Raw records ▸
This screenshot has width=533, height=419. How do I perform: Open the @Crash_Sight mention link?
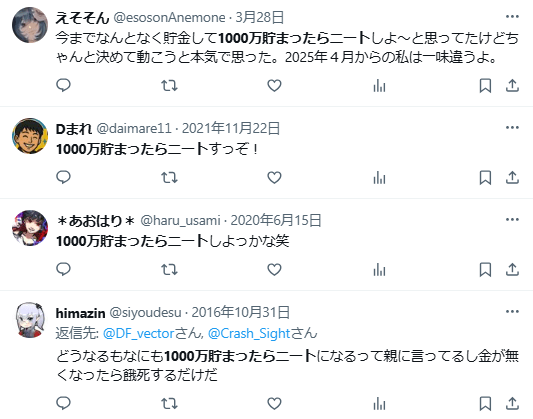[x=249, y=333]
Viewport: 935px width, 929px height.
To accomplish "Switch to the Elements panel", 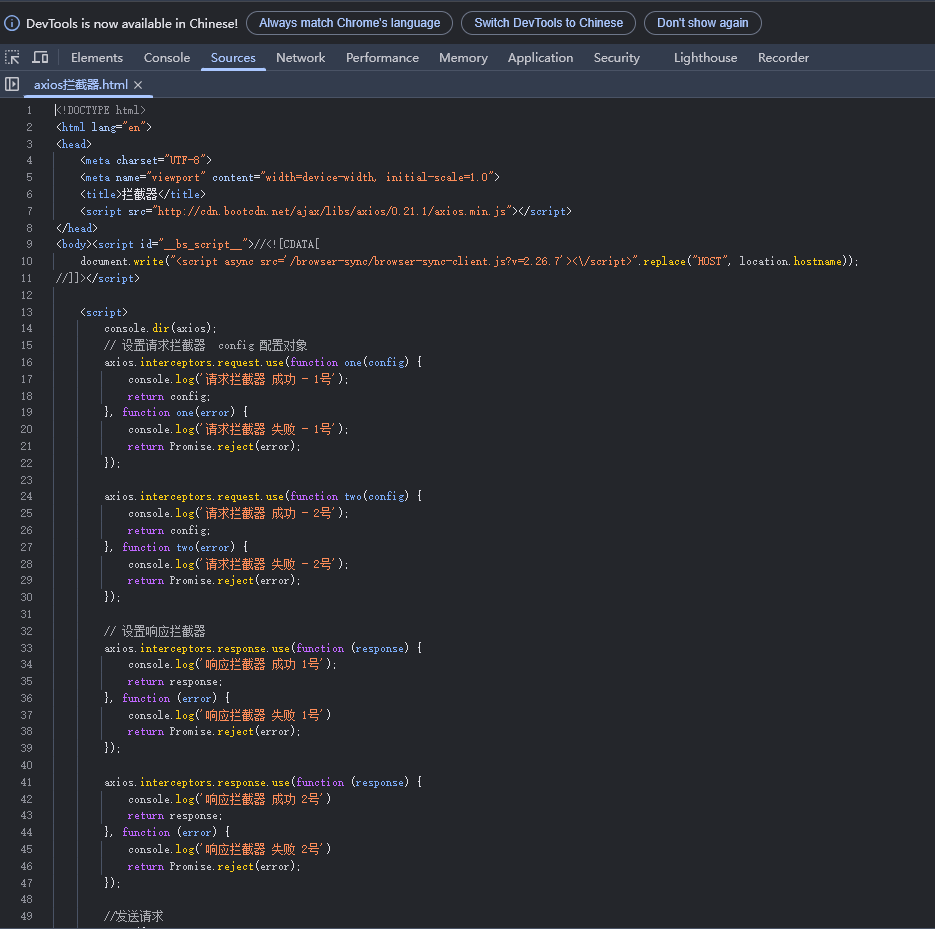I will 96,57.
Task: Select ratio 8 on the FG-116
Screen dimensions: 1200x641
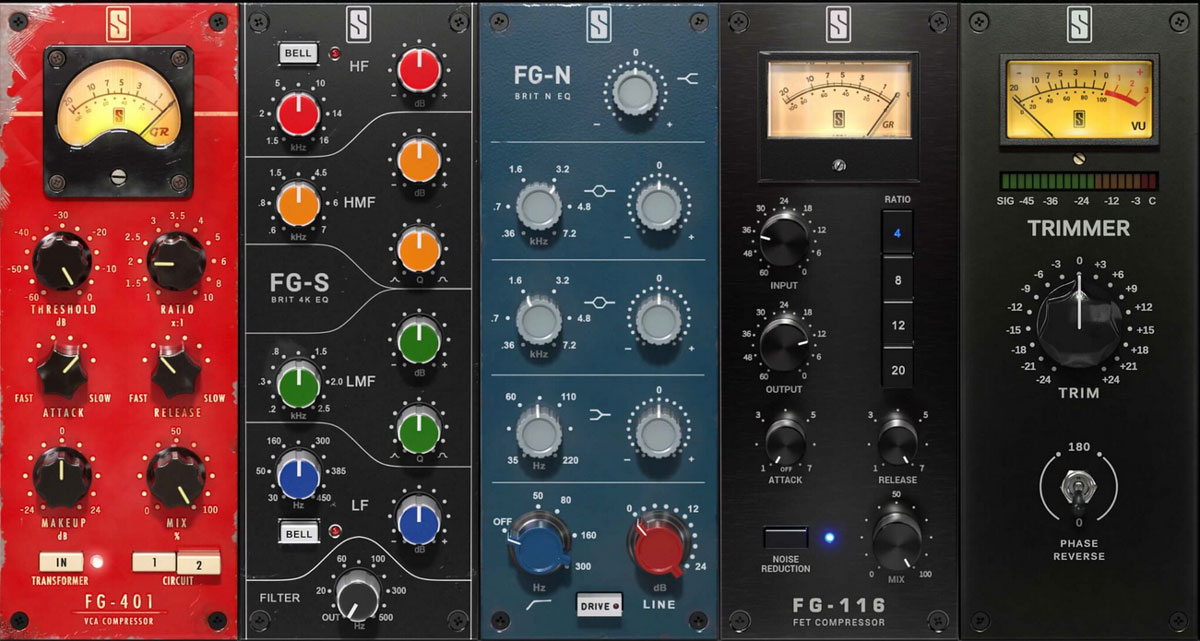Action: point(897,281)
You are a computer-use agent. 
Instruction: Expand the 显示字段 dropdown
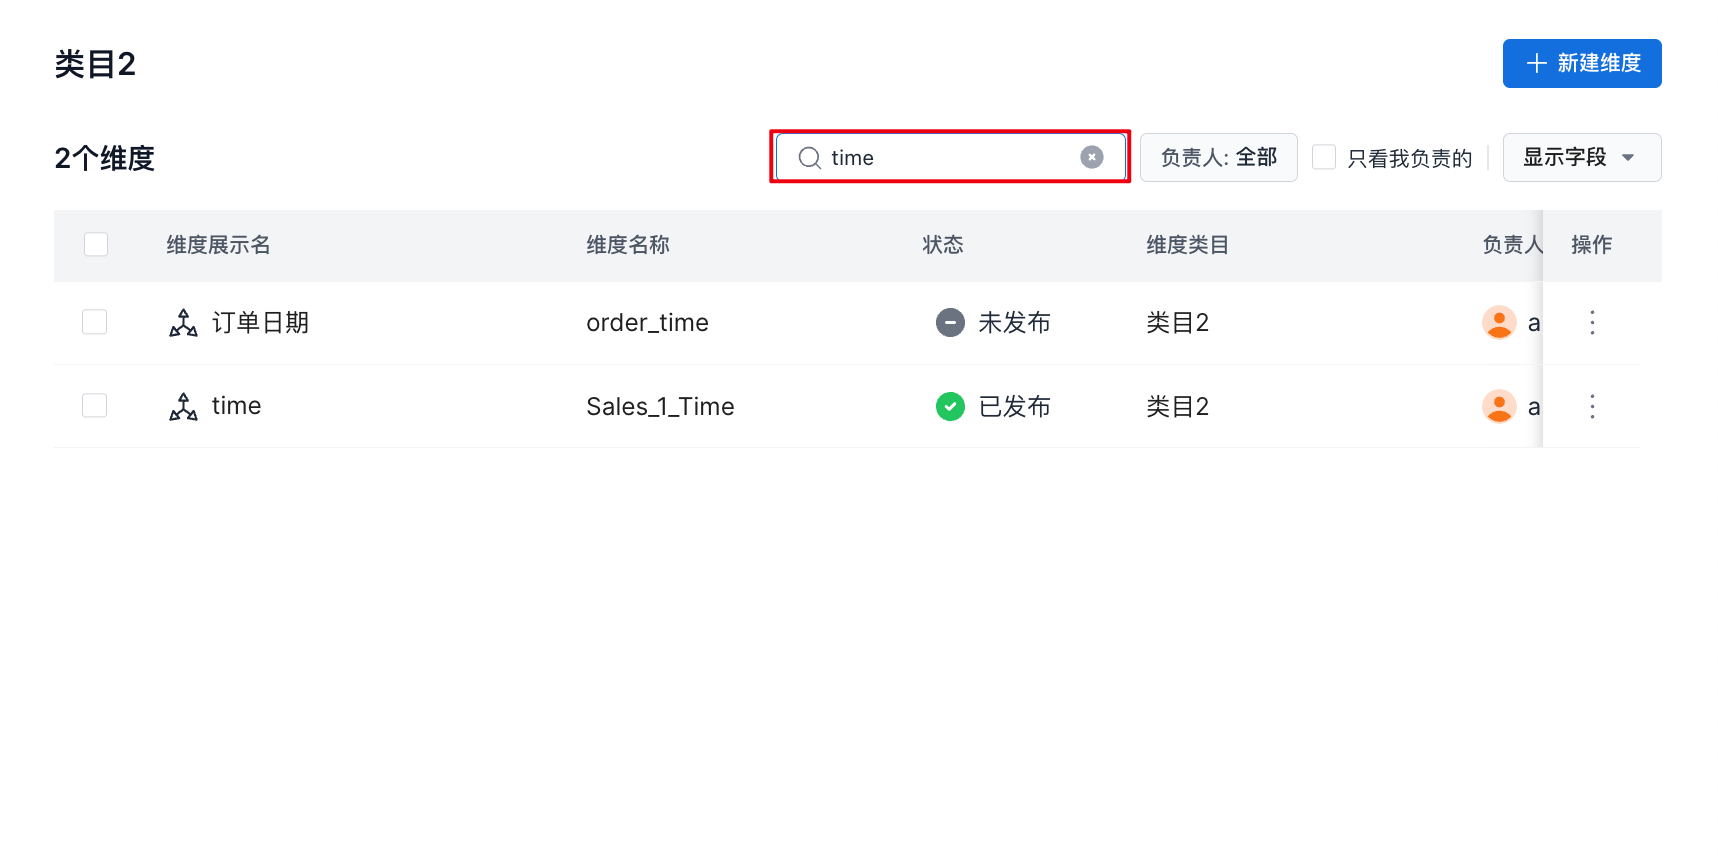1581,157
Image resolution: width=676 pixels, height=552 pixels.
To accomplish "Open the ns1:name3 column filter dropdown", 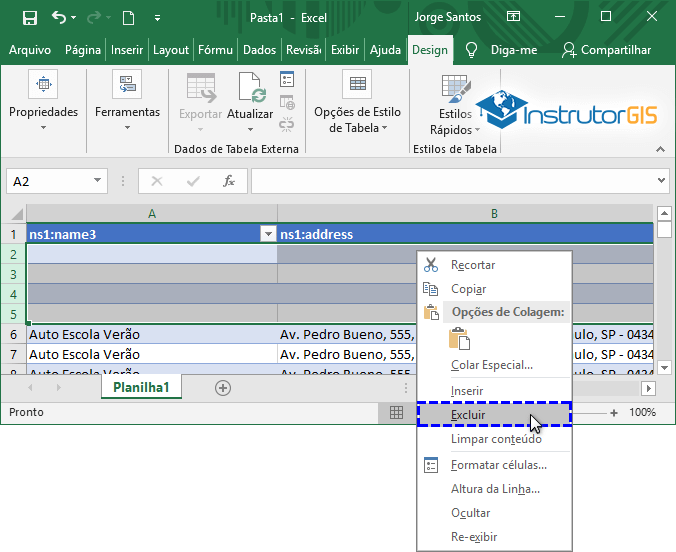I will click(x=267, y=234).
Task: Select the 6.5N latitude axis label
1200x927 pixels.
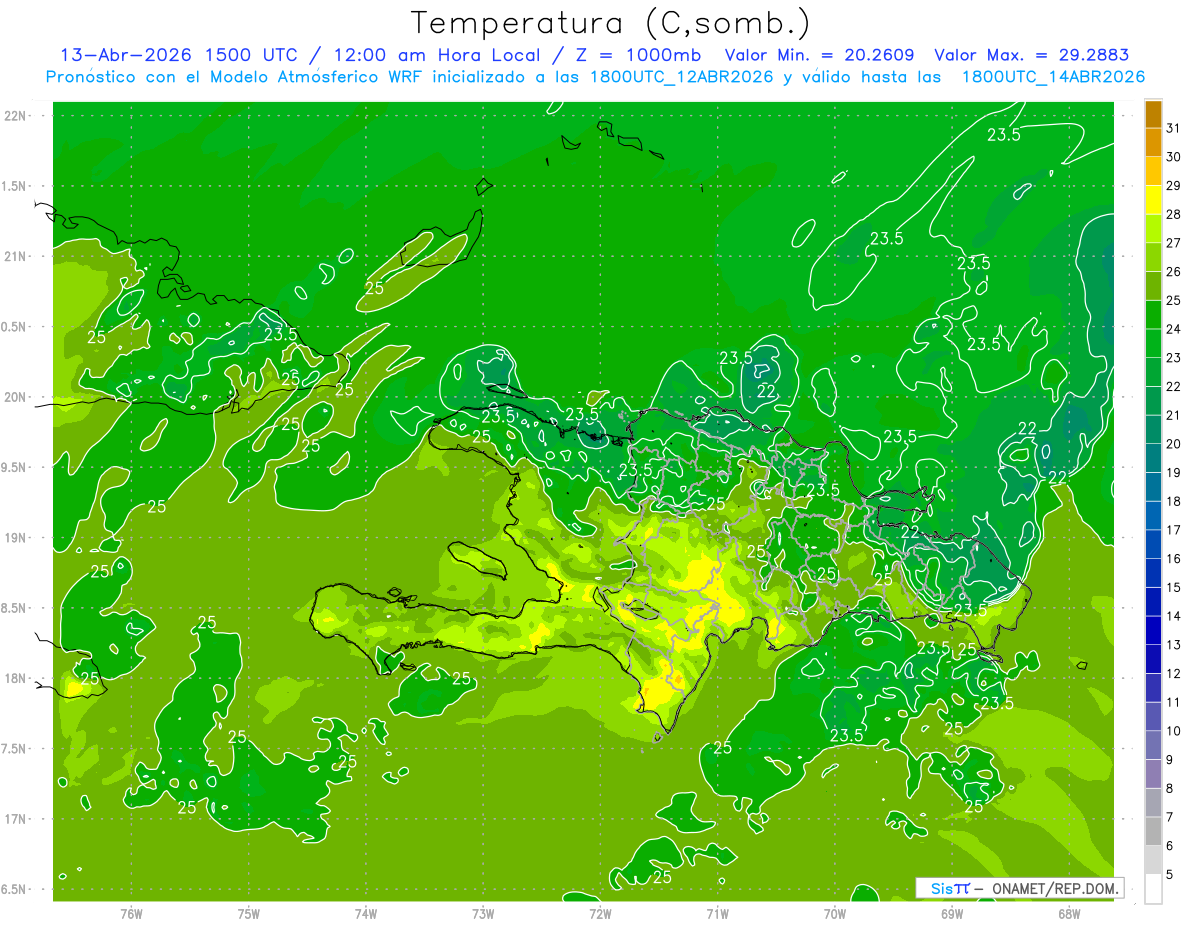Action: 14,889
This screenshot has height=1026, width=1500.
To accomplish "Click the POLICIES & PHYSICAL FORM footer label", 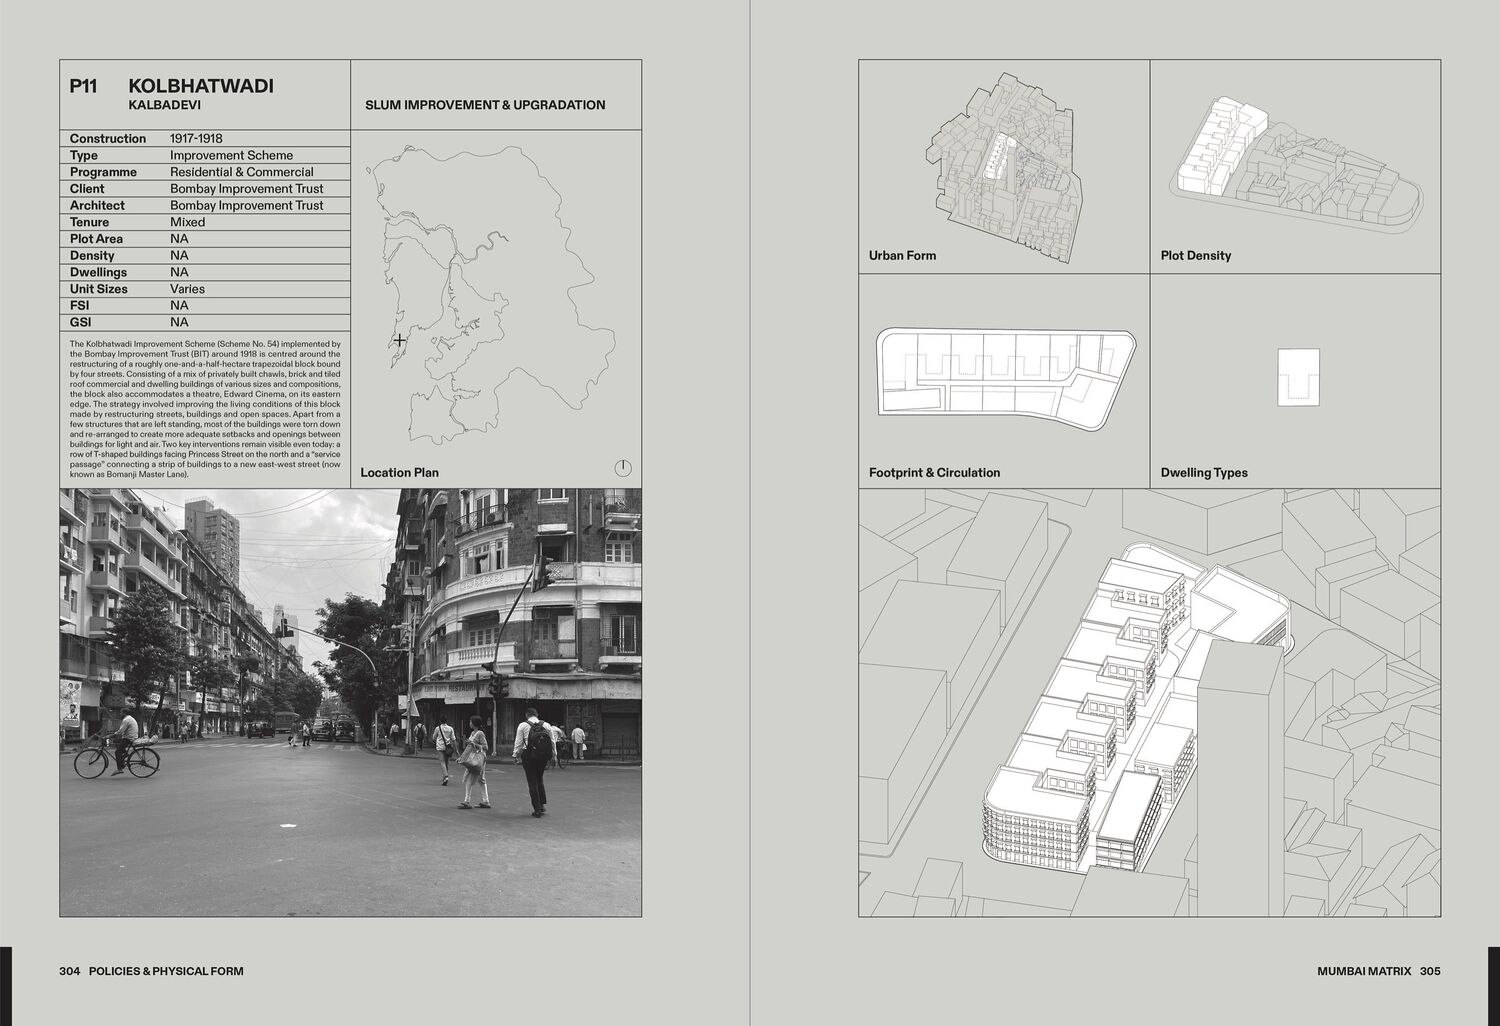I will [x=166, y=971].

Task details ▸ Count the lines in the material above that contain the string "pixels", and reply with that number alone.

Reply to the exercise ▸ 2